━━━━━ ITEMS ━━━━━
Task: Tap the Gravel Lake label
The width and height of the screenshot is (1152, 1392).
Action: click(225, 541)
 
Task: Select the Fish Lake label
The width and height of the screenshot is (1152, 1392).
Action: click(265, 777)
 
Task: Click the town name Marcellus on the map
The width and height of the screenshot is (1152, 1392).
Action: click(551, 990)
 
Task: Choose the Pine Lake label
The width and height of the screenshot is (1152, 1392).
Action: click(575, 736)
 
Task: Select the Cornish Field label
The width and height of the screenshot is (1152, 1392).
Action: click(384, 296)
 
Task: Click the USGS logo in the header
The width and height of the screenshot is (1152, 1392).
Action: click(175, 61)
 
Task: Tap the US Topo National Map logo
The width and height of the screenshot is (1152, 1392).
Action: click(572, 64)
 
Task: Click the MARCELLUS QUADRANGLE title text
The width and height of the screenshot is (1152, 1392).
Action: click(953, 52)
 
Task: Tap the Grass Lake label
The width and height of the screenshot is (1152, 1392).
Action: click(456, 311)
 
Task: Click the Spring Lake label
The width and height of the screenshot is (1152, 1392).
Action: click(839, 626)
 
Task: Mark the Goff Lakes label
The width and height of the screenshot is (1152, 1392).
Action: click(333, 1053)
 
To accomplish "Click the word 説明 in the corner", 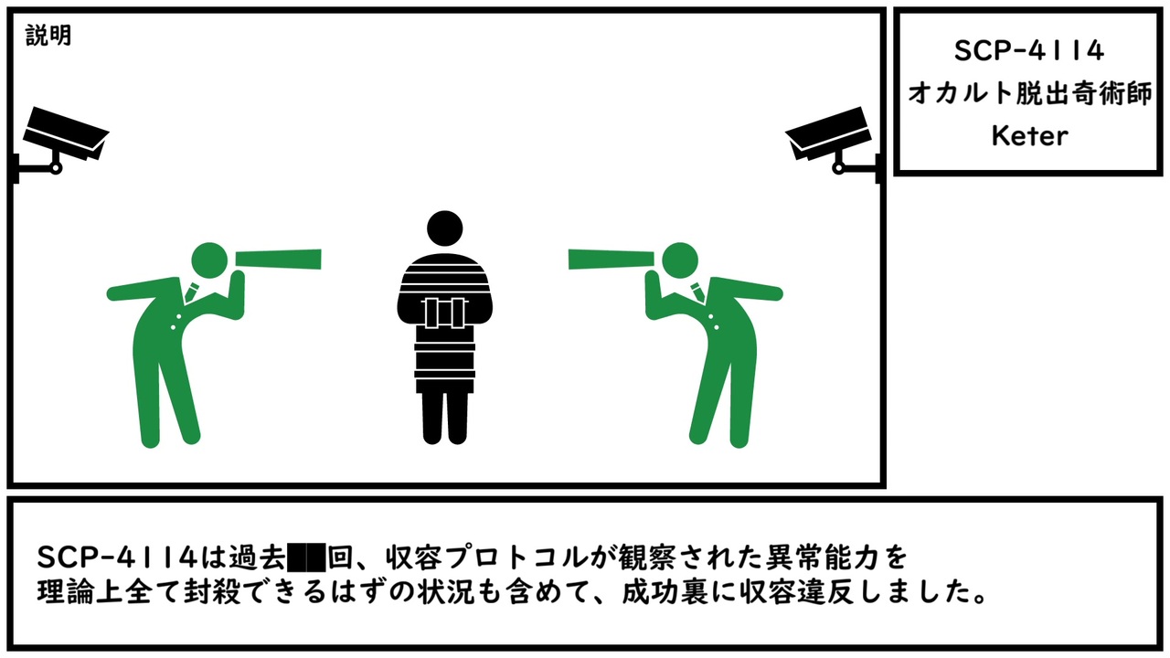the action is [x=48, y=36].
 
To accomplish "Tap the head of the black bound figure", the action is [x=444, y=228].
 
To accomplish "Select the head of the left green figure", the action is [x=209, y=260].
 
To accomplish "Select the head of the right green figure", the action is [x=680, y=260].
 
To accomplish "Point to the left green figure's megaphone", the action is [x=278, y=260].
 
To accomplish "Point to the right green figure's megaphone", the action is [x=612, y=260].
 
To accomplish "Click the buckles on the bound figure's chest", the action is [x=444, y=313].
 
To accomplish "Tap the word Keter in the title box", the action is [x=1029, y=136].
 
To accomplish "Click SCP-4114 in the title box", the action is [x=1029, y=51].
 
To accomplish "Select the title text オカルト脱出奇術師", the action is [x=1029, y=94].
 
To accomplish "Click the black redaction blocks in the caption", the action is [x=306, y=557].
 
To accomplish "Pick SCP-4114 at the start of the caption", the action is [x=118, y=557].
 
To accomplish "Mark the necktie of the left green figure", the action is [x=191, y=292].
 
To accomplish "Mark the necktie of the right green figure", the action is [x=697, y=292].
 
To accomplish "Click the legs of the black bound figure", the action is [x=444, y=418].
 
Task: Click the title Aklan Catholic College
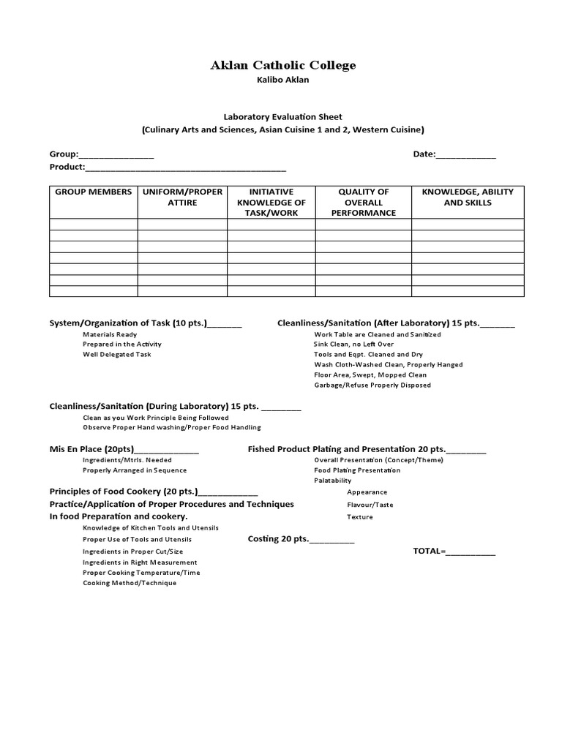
━━━━━
━━━━━ ITEMS ━━━━━
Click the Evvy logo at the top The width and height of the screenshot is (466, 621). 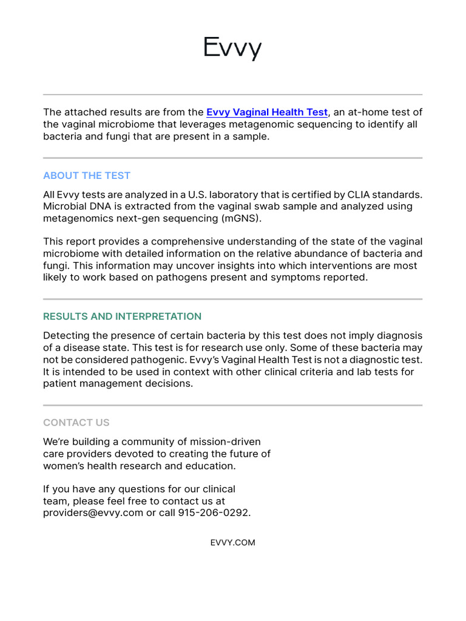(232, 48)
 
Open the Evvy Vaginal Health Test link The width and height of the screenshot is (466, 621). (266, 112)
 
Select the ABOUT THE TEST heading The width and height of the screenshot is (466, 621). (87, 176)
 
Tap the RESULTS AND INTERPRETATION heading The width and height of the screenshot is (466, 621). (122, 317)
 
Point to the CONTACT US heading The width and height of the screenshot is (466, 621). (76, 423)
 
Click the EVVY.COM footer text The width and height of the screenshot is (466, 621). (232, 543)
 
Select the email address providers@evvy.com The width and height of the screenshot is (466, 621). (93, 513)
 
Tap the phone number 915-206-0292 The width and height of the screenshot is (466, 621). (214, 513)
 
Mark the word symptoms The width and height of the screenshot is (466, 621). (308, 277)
━━━━━
▶ _TO BE DONE_:
Pick out each line in the records above that contains the word "bound", and copy those lines in full.

▶ _ANSWER TO THE TASK_:
To accomplish "Tap the head of the black bound figure", the action is [x=444, y=228].
To accomplish "Click the buckles on the bound figure's chest", the action is [x=444, y=313].
To accomplish "Click the legs of the black bound figure", the action is [x=444, y=418].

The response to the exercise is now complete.